Required work
1/ Reproduce the stretch of the Pinstripe Bowl week post from "When we arrived" through "on couches.".
2/ Carry on writing the Pinstripe Bowl week post from its final sentence.

December 2010

Bowl Week 2010

December
30, 2010 – To say it’s been an eventful week in New York City would be an
understatement.

On
Sunday night, the Syracuse and Kansas State football teams arrived — amid one
of the most severe snow blizzards New York City has seen in years — and they
have been on the run ever since.

Pinstripe
Bowl week has included practices at the New York Giants and New York Jets
facilities, visits to the New York Stock Exchange, Ground Zero, a children’s
cancer center and the Empire State Building. Despite the less-than-ideal
weather conditions, the Syracuse and K-State players and coaches experienced
the best that New York City has to offer, while also giving back in a big way.

The
New York Yankees publications staff has been everywhere this week. We’ve covered
every event, every practice and every interview. You’ll see that coverage in
the 2011 New York Yankees Official Yearbook, where we will be publishing a
roundup of this week’s events, along with a story on today’s Inaugural
Pinstripe Bowl at Yankee Stadium.

On
Monday, I covered both teams’ practices at the TIMEX Performance Center in East
Rutherford, NJ — which is the New York Giants indoor practice facility. As I
walked through 40 mph winds and blowing snow in the parking lot, I was happy
that the practices were indoors.

While
some of the Syracuse players hadn’t even arrived in New York by that time because of flight delays and cancellations, those that were there tried to keep their excitement in check.

“You
don’t want to get too excited too soon,” Syracuse head coach Doug Marrone said.
“Focus is key, and it’s my job to keep these guys focused on the task at hand,
which is preparing for Thursday. We haven’t been in a bowl game since 2004, so
we’ll be motivated on Thursday.”

On
Tuesday morning, I accompanied a group of Kansas State players to
Memorial Sloan-Kettering Cancer Center, where they spent a few hours with young
patients.

I’ve
been on several visits to Memorial Sloan’s pediatric center with Yankees
players through the years. While those days are marked by memories of
professional athletes posing for photos, signing autographs and offering encouraging words, this
was a vastly different visit.

The
K-State contingent didn’t include household names, but it did consist of
players who were there to do a lot more than shake hands and sign autographs.
When we arrived in the giant indoor playground, which sits in the pediatric
cancer center, the players quickly found seats at the arts and crafts table,
alongside kids who were playing video games and next to kids who were relaxing
on couches.

Recorded information

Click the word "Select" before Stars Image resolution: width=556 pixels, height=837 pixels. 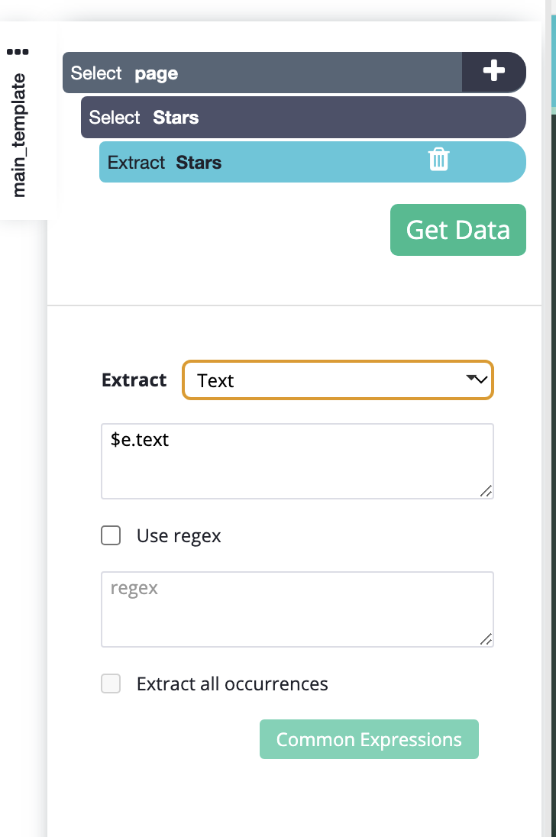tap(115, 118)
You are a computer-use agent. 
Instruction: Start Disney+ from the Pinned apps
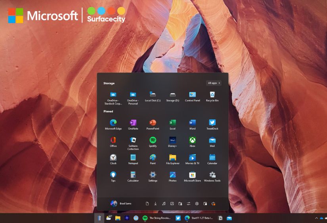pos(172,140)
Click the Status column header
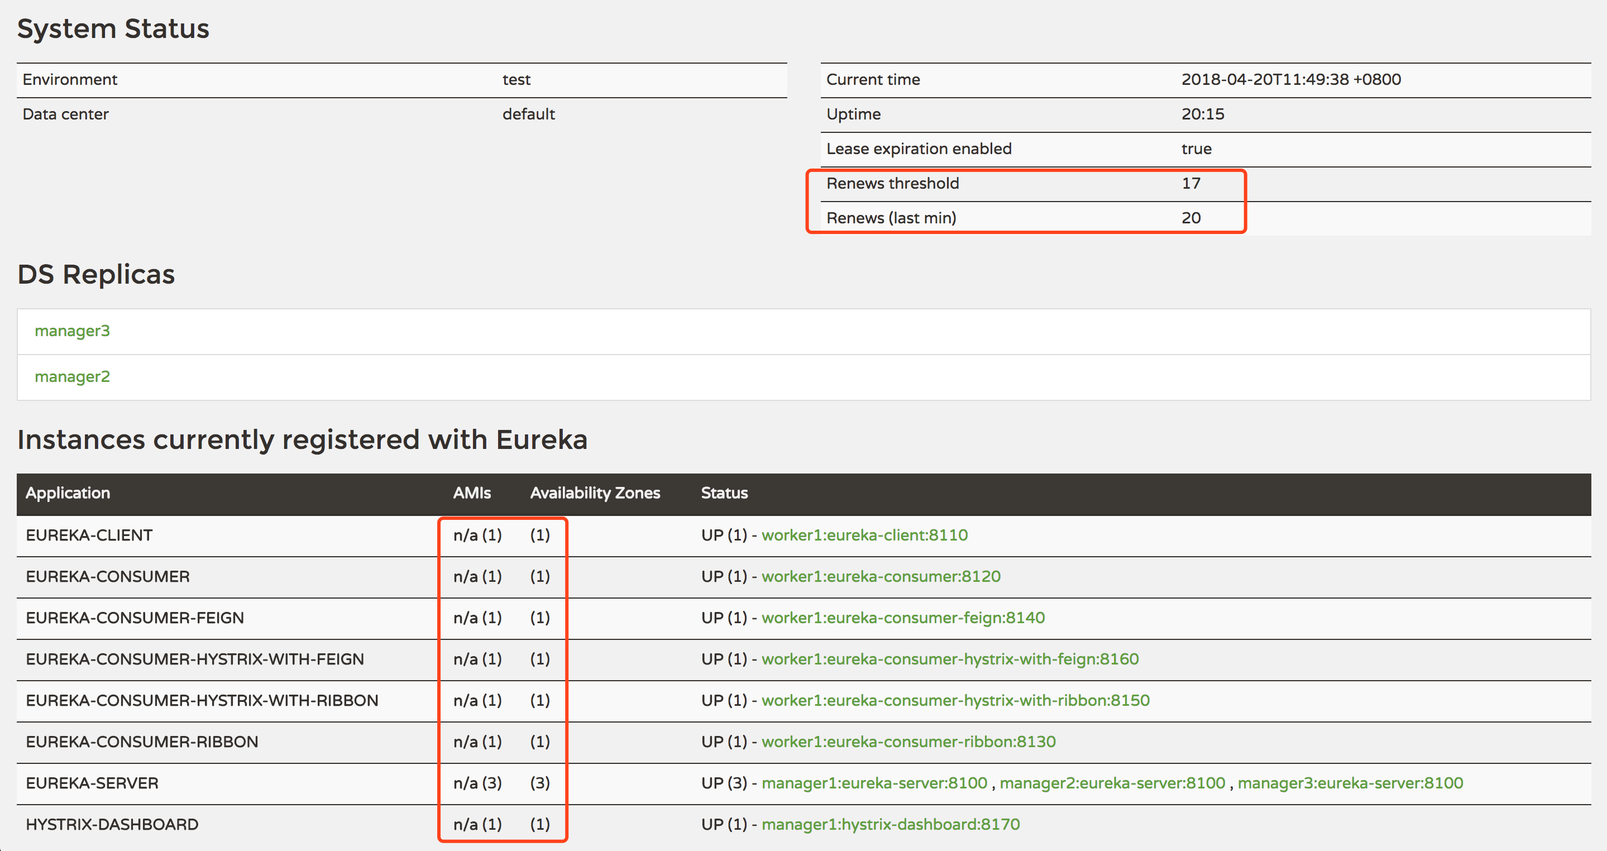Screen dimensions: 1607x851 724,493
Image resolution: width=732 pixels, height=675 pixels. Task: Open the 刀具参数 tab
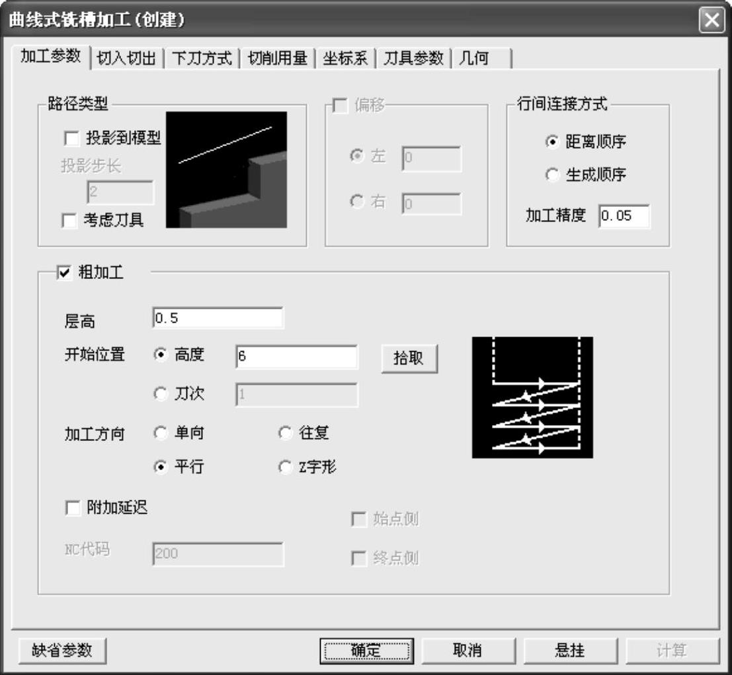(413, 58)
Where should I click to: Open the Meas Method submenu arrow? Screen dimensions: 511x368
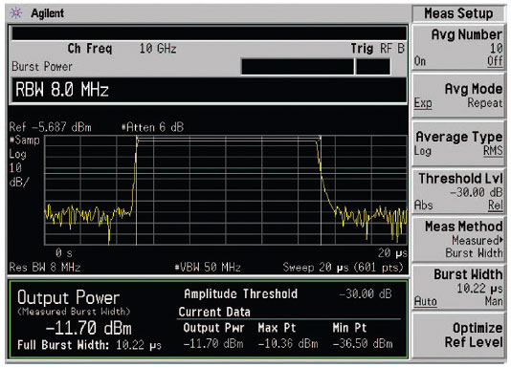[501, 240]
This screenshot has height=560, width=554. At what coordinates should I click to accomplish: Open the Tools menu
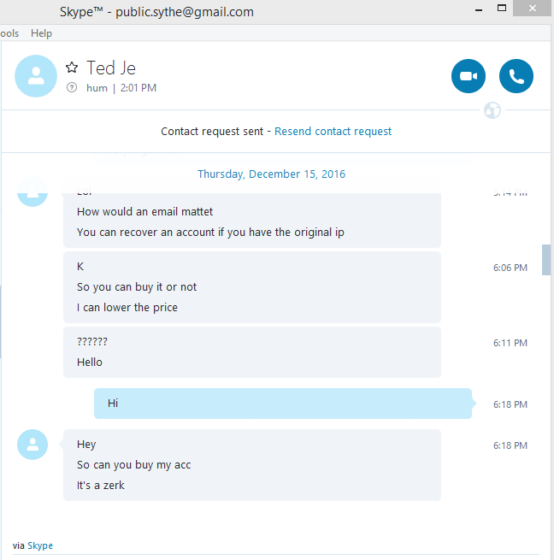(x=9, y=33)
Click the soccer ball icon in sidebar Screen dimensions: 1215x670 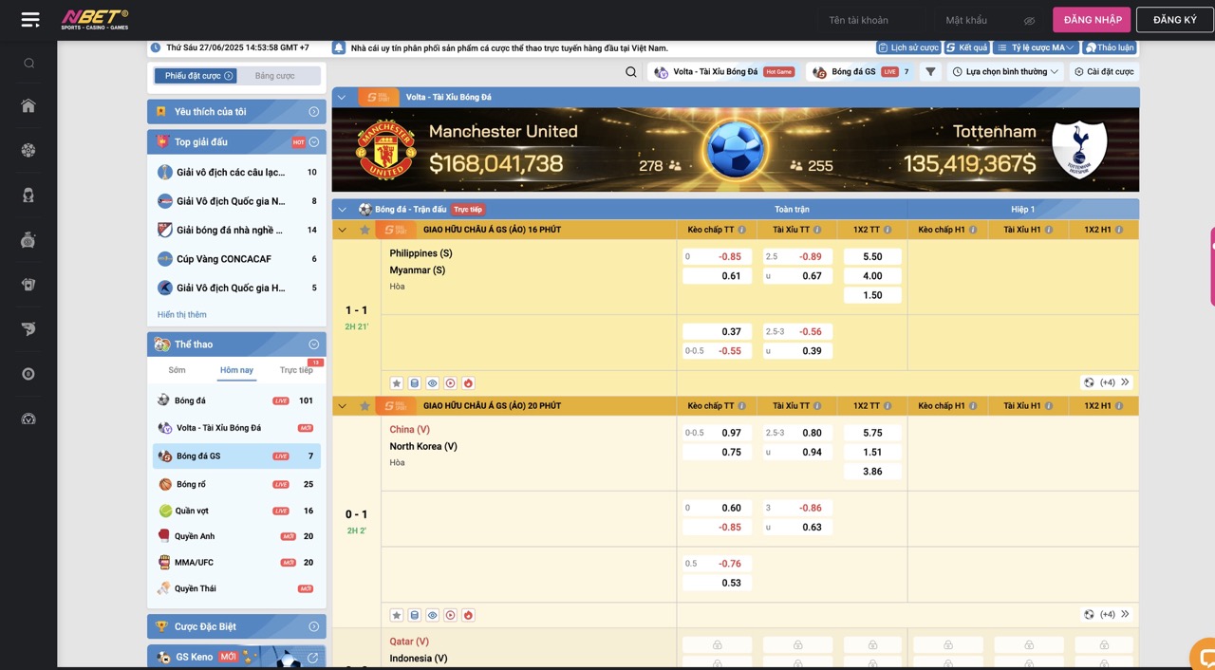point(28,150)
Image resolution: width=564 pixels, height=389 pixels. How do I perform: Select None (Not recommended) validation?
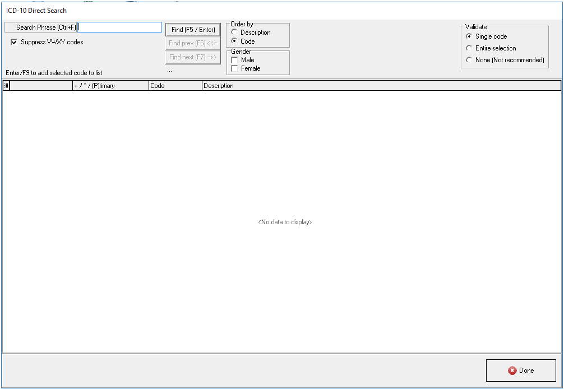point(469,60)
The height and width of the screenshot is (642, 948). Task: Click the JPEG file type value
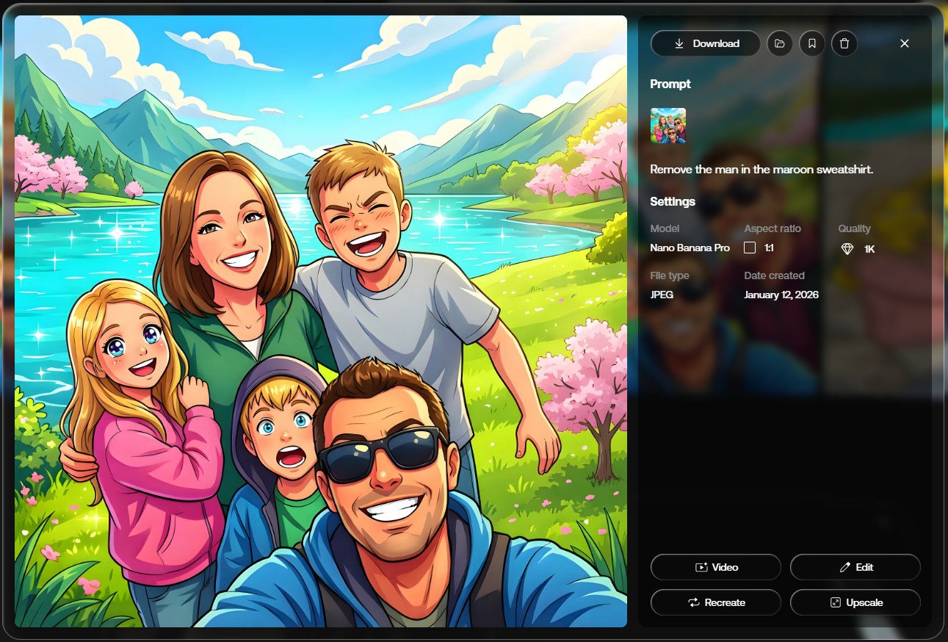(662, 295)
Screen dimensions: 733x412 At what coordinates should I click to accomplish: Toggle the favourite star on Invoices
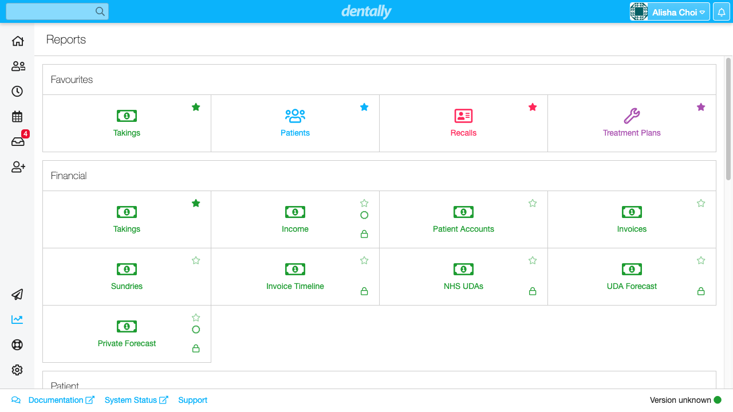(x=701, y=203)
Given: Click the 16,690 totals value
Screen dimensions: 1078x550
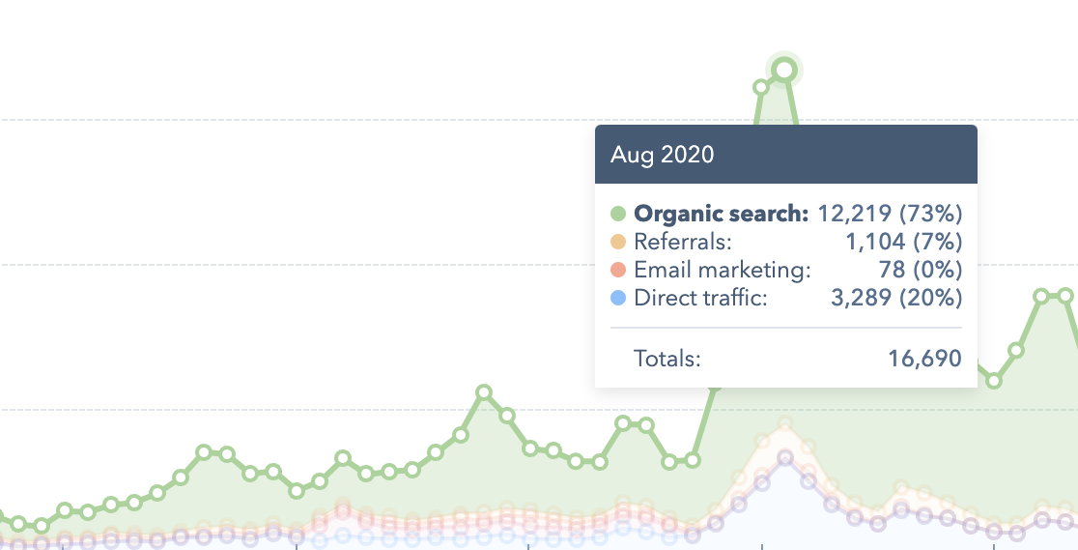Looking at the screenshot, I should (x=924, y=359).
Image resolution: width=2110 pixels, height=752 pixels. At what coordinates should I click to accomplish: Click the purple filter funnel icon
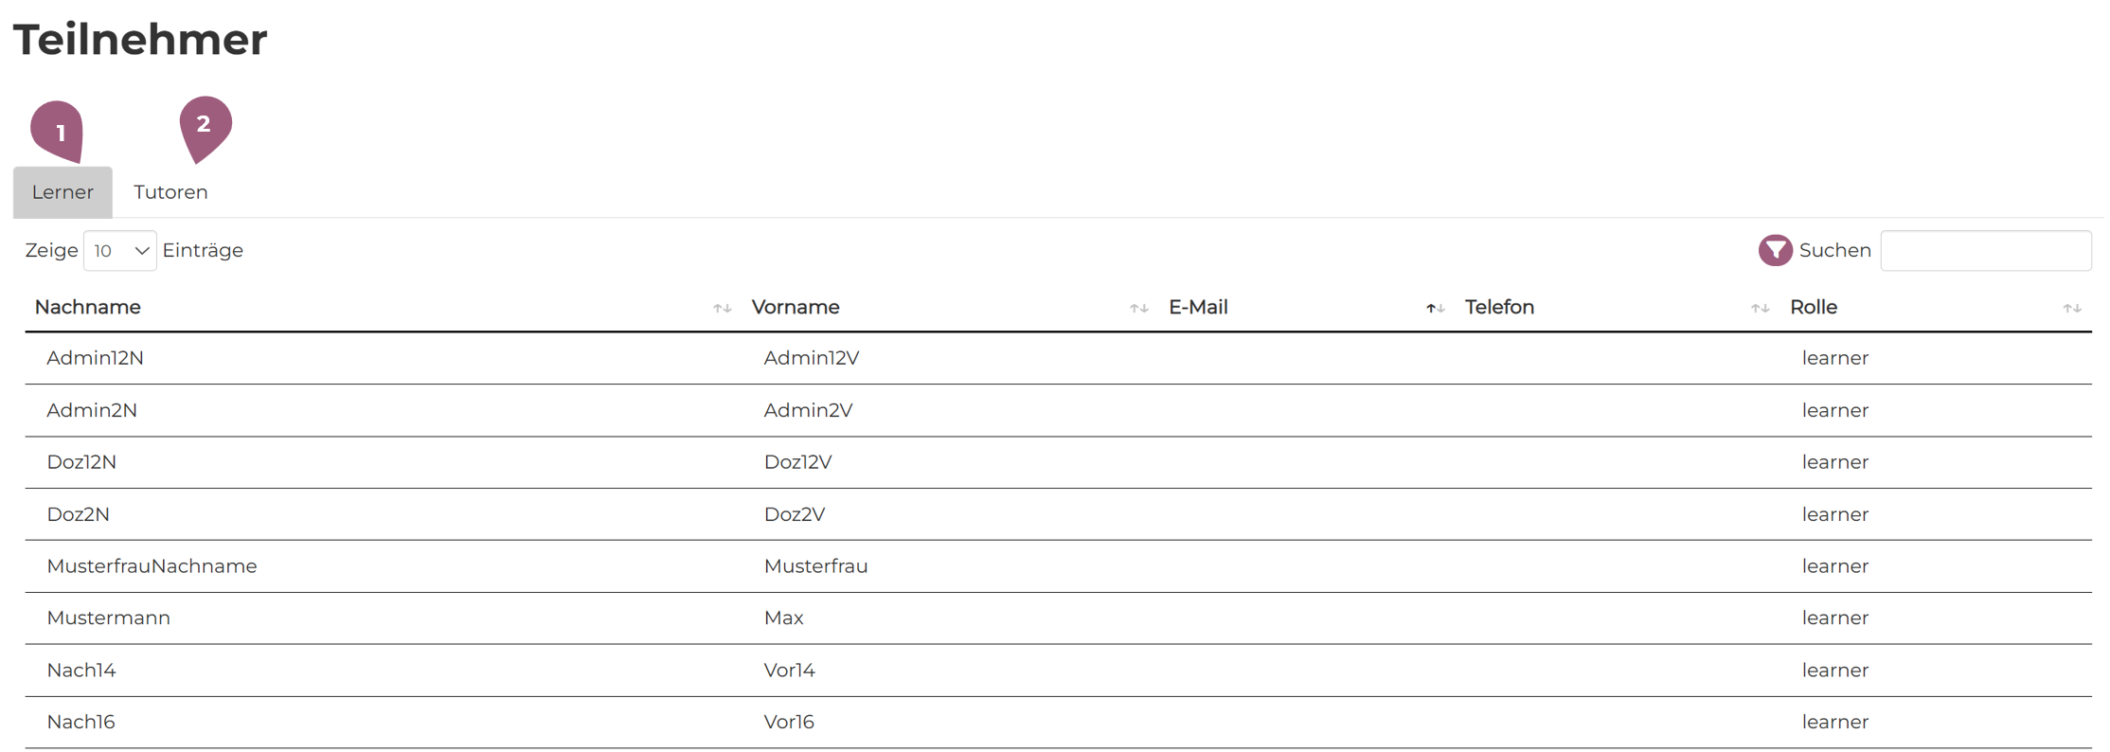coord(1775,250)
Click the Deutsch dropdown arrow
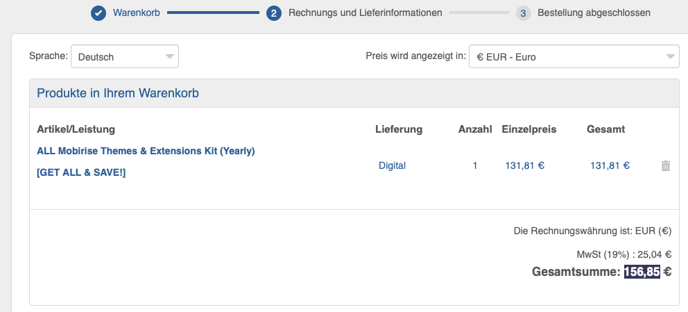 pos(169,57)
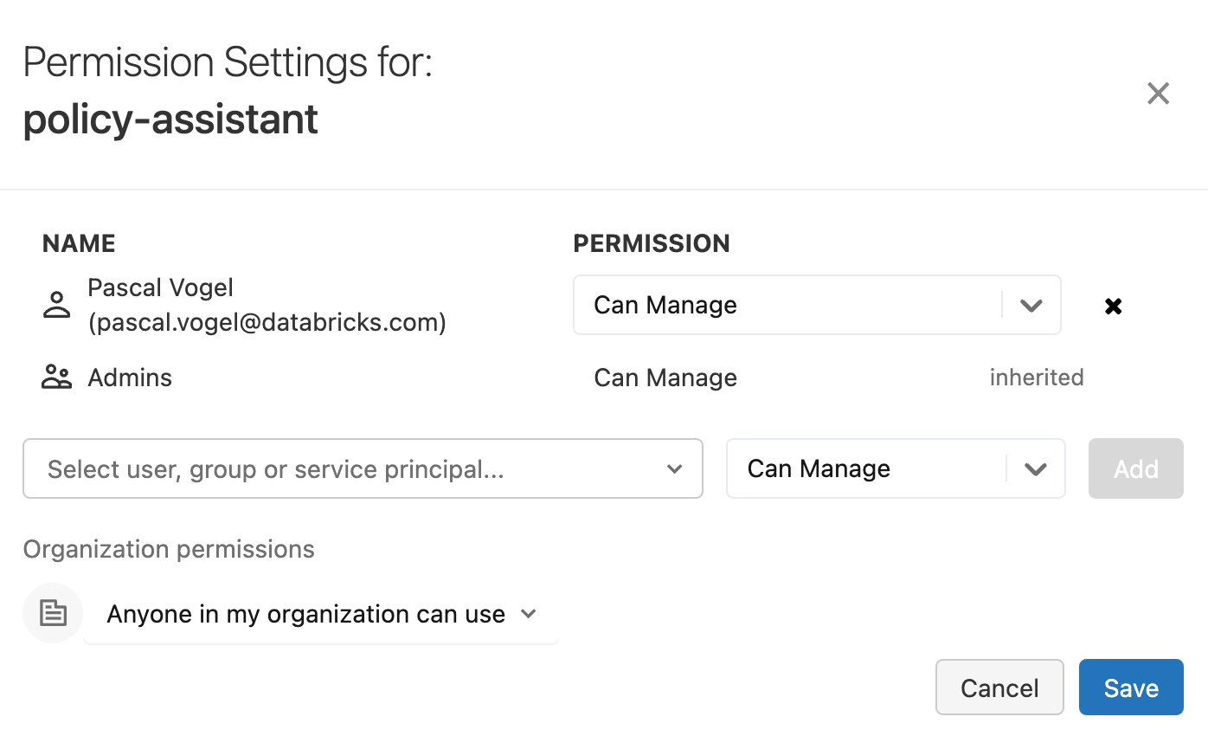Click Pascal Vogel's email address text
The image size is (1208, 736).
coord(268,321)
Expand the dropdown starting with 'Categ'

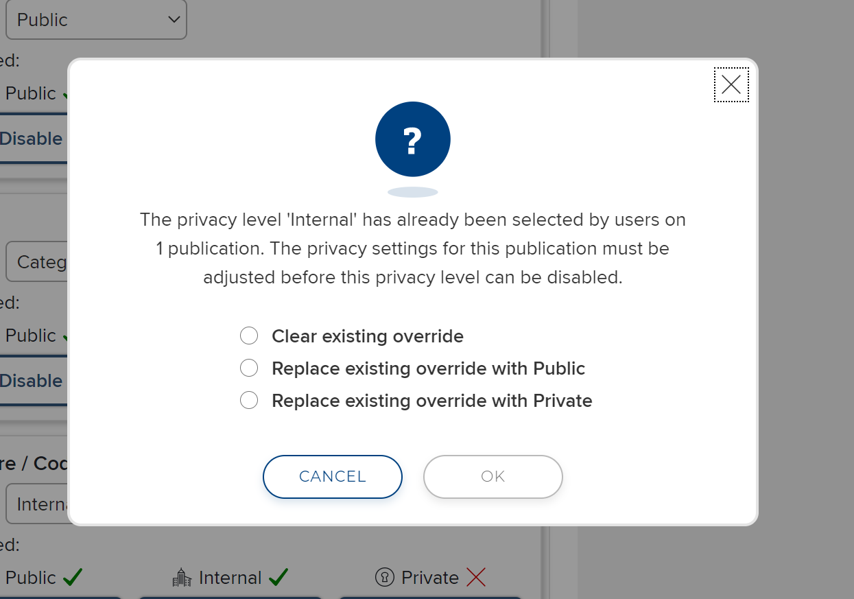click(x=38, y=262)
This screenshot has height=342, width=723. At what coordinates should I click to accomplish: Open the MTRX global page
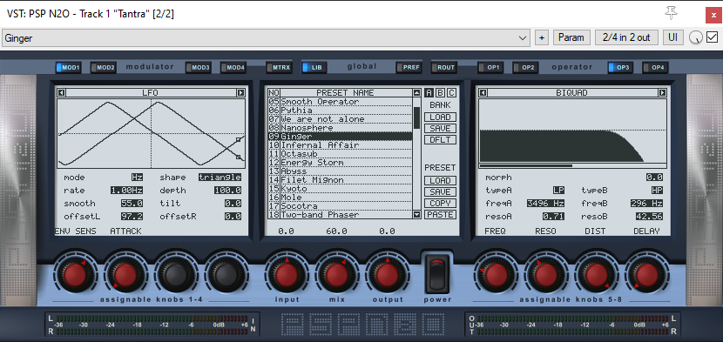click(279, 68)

Answers to the exercises
1/
When we arrived in the giant indoor playground, which sits in the pediatric
cancer center, the players quickly found seats at the arts and crafts table,
alongside kids who were playing video games and next to kids who were relaxing
on couches.

2/
At
the arts and crafts table, a group of players spent about an hour making purple
and white (K-State colors) bracelets and paper snowmen. Other players engaged
young patients in video game competition — playing the latest football game.

The
lengthy visit gave the patients — many of whom have been in the hospital for
more than a month — a much-needed lift. And the way these young
student-athletes cared for the kids was inspiring and deeply touching.

“It put my own life in perspective,” defensive back Dahrnaz Tigner said. “When I think that football is hard, and then you see people dealing with life-threatening conditions, it opens your eyes.”

There
were several highlights during the week, but in my opinion, none were more memorable or spectacular than that visit.

On Wednesday, both teams were at Yankee Stadium for walk through practices, and both posed for their official Pinstripe Bowl team photos on the field. I have coordinated the New York Yankees team photo for the last five years, and that task comes with challenges — getting every player on the field at the same time, setting up the shot quickly. But at least baseball teams only have 25 man rosters. Syracuse and Kansas State feature rosters with more than 115 players each.

In the end, the Syracuse and K-State sports information departments and photographers were great partners in setting up and taking the photos. They helped to make it a seamless process.

After the team photos, Marrone spoke to a group of Bronx youths.

“I told them, ‘Don’t let anyone tell you what you can’t do, because through education, you can do whatever you want,'” Marrone said. “When I was growing up, I watched the Yankees and I wanted to be a baseball player. In my heart, I believe that somewhere there will be a kid who will turn on the TV tomorrow and say that he wants to play football at Yankee Stadium. And that might lead him to success in his life.”